- データ部 -
+ + + + +

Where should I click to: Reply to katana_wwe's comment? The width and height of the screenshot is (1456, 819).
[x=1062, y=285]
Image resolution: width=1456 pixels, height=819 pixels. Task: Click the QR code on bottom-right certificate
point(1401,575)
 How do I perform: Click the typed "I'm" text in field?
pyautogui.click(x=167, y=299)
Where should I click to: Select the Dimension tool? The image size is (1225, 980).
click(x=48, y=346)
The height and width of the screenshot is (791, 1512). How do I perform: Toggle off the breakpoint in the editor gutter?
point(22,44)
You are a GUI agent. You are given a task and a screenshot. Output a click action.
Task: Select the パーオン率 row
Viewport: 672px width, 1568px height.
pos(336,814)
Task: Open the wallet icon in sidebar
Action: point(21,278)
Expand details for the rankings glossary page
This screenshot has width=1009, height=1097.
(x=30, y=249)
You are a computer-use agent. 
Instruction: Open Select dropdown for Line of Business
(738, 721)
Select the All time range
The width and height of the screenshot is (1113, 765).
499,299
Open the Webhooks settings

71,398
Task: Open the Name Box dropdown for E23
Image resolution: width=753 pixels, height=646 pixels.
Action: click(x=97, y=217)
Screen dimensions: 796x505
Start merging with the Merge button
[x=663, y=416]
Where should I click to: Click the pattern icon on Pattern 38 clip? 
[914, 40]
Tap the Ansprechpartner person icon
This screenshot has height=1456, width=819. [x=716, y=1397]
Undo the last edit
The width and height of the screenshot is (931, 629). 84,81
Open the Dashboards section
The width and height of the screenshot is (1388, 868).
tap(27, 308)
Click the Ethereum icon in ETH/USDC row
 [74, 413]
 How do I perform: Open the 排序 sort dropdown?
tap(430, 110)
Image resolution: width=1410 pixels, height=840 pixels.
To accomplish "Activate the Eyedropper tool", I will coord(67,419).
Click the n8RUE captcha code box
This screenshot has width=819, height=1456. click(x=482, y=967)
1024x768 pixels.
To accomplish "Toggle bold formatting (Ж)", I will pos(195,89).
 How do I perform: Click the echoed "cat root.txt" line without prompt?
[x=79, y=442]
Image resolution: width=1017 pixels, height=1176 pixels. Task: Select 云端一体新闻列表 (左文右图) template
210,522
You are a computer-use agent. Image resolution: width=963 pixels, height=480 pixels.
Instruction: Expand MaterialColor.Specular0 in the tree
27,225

+ + + + +

- 課題 -
上記の行をすべて、一字一句変更せずにそのまま複製せよ。

- 本演習の結果 -
Where should I click to: Reply to katana_wwe's comment? The width and height of the screenshot is (1456, 819).
[x=1062, y=285]
Image resolution: width=1456 pixels, height=819 pixels. Task: Click the QR code on bottom-right certificate
point(1401,575)
 How do I perform: Click the typed "I'm" text in field?
pyautogui.click(x=167, y=299)
Where should I click to: Select the Dimension tool? The image size is (1225, 980).
click(x=48, y=346)
The height and width of the screenshot is (791, 1512). How do I perform: Toggle off the breakpoint in the editor gutter?
point(22,44)
You are a GUI agent. You are given a task and a screenshot. Output a click action.
Task: Select the パーオン率 row
Viewport: 672px width, 1568px height.
pos(336,814)
Task: Open the wallet icon in sidebar
Action: point(21,278)
Expand details for the rankings glossary page
This screenshot has width=1009, height=1097.
(x=30, y=249)
You are a computer-use agent. 
Instruction: Open Select dropdown for Line of Business
(738, 721)
Select the All time range
The width and height of the screenshot is (1113, 765).
499,299
Open the Webhooks settings

71,398
Task: Open the Name Box dropdown for E23
Image resolution: width=753 pixels, height=646 pixels.
Action: click(x=97, y=217)
Screen dimensions: 796x505
Start merging with the Merge button
[x=663, y=416]
Where should I click to: Click the pattern icon on Pattern 38 clip? 
[914, 40]
Tap the Ansprechpartner person icon
This screenshot has height=1456, width=819. [x=716, y=1397]
Undo the last edit
The width and height of the screenshot is (931, 629). 84,81
Open the Dashboards section
The width and height of the screenshot is (1388, 868).
tap(27, 308)
Click the Ethereum icon in ETH/USDC row
 [74, 413]
 How do I perform: Open the 排序 sort dropdown?
tap(430, 110)
Image resolution: width=1410 pixels, height=840 pixels.
To accomplish "Activate the Eyedropper tool", I will coord(67,419).
Click the n8RUE captcha code box
This screenshot has width=819, height=1456. click(x=482, y=967)
1024x768 pixels.
To accomplish "Toggle bold formatting (Ж)", I will pos(195,89).
 How do I perform: Click the echoed "cat root.txt" line without prompt?
[x=79, y=442]
Image resolution: width=1017 pixels, height=1176 pixels. Task: Select 云端一体新闻列表 (左文右图) template
210,522
You are a computer-use agent. Image resolution: width=963 pixels, height=480 pixels.
Instruction: Expand MaterialColor.Specular0 in the tree
27,225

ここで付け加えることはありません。